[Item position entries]
───
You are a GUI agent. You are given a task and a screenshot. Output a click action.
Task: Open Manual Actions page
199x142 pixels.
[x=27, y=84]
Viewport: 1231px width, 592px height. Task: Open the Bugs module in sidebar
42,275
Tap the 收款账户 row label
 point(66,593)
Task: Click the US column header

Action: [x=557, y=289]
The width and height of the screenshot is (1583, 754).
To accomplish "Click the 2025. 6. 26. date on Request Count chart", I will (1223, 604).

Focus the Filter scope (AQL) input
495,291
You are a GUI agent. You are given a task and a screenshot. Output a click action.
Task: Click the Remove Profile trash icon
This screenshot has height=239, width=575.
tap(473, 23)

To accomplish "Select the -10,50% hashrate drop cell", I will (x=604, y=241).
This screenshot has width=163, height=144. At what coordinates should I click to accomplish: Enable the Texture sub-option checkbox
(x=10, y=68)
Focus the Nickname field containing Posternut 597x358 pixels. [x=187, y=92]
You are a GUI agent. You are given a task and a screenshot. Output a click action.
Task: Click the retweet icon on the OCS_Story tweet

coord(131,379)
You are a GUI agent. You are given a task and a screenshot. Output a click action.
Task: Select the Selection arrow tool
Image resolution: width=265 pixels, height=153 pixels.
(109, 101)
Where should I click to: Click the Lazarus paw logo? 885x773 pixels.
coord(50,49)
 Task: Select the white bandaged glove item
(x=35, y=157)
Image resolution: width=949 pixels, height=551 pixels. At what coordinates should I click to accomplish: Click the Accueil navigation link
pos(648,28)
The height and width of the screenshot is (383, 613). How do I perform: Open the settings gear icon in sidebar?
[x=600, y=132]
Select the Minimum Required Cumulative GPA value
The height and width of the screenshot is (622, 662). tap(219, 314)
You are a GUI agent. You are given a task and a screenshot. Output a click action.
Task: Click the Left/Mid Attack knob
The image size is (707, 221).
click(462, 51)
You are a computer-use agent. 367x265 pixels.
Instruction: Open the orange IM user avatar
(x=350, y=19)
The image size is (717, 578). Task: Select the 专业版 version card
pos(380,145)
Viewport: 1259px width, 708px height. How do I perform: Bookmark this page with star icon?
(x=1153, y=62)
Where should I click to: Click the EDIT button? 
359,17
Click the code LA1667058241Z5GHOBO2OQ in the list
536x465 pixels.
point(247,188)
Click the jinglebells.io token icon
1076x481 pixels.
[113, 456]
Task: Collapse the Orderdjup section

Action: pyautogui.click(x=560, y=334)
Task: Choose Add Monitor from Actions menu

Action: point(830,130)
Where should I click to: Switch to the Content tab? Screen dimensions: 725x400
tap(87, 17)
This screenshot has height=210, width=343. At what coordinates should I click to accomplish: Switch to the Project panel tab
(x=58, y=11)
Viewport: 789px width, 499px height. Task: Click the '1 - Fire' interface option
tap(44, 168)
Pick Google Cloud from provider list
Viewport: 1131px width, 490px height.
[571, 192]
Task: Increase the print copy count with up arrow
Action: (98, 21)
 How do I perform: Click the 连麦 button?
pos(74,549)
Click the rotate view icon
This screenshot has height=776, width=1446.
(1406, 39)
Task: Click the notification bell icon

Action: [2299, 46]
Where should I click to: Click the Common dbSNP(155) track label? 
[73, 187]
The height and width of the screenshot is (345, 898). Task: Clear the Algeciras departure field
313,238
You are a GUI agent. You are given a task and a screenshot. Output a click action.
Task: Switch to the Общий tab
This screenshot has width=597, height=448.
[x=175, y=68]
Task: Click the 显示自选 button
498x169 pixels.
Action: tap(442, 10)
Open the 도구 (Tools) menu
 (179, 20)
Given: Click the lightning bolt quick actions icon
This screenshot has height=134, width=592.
───
THE TASK:
Retype all of the data above, keeping every line unchanged.

CORRECT OUTPUT:
You are a GUI agent. You are given a task and a screenshot. Output a click action.
Task: Open Manual Actions page
199x142 pixels.
[x=27, y=84]
Viewport: 1231px width, 592px height. Task: Open the Bugs module in sidebar
42,275
Tap the 收款账户 row label
 point(66,593)
Task: Click the US column header

Action: [x=557, y=289]
The width and height of the screenshot is (1583, 754).
To accomplish "Click the 2025. 6. 26. date on Request Count chart", I will (1223, 604).

Focus the Filter scope (AQL) input
495,291
You are a GUI agent. You are given a task and a screenshot. Output a click action.
Task: Click the Remove Profile trash icon
This screenshot has height=239, width=575.
tap(473, 23)

To accomplish "Select the -10,50% hashrate drop cell", I will (x=604, y=241).
This screenshot has width=163, height=144. At what coordinates should I click to accomplish: Enable the Texture sub-option checkbox
(x=10, y=68)
Focus the Nickname field containing Posternut 597x358 pixels. [x=187, y=92]
You are a GUI agent. You are given a task and a screenshot. Output a click action.
Task: Click the retweet icon on the OCS_Story tweet

coord(131,379)
You are a GUI agent. You are given a task and a screenshot. Output a click action.
Task: Select the Selection arrow tool
Image resolution: width=265 pixels, height=153 pixels.
(109, 101)
Where should I click to: Click the Lazarus paw logo? 885x773 pixels.
coord(50,49)
 Task: Select the white bandaged glove item
(x=35, y=157)
Image resolution: width=949 pixels, height=551 pixels. At what coordinates should I click to accomplish: Click the Accueil navigation link
pos(648,28)
The height and width of the screenshot is (383, 613). How do I perform: Open the settings gear icon in sidebar?
[x=600, y=132]
Select the Minimum Required Cumulative GPA value
The height and width of the screenshot is (622, 662). tap(219, 314)
You are a GUI agent. You are given a task and a screenshot. Output a click action.
Task: Click the Left/Mid Attack knob
The image size is (707, 221).
click(462, 51)
You are a computer-use agent. 367x265 pixels.
Instruction: Open the orange IM user avatar
(x=350, y=19)
The image size is (717, 578). Task: Select the 专业版 version card
pos(380,145)
Viewport: 1259px width, 708px height. How do I perform: Bookmark this page with star icon?
(x=1153, y=62)
Where should I click to: Click the EDIT button? 
359,17
Click the code LA1667058241Z5GHOBO2OQ in the list
536x465 pixels.
point(247,188)
Click the jinglebells.io token icon
1076x481 pixels.
[113, 456]
Task: Collapse the Orderdjup section

Action: pyautogui.click(x=560, y=334)
Task: Choose Add Monitor from Actions menu

Action: point(830,130)
Where should I click to: Switch to the Content tab? Screen dimensions: 725x400
tap(87, 17)
This screenshot has height=210, width=343. At what coordinates should I click to accomplish: Switch to the Project panel tab
(x=58, y=11)
Viewport: 789px width, 499px height. Task: Click the '1 - Fire' interface option
tap(44, 168)
Pick Google Cloud from provider list
Viewport: 1131px width, 490px height.
[571, 192]
Task: Increase the print copy count with up arrow
Action: (98, 21)
 How do I perform: Click the 连麦 button?
pos(74,549)
Click the rotate view icon
This screenshot has height=776, width=1446.
(1406, 39)
Task: Click the notification bell icon

Action: [2299, 46]
Where should I click to: Click the Common dbSNP(155) track label? 
[73, 187]
The height and width of the screenshot is (345, 898). Task: Clear the Algeciras departure field
313,238
You are a GUI agent. You are given a task and a screenshot. Output a click action.
Task: Switch to the Общий tab
This screenshot has width=597, height=448.
[x=175, y=68]
Task: Click the 显示自选 button
498x169 pixels.
Action: tap(442, 10)
Open the 도구 (Tools) menu
 (179, 20)
Given: Click the lightning bolt quick actions icon
This screenshot has height=134, width=592.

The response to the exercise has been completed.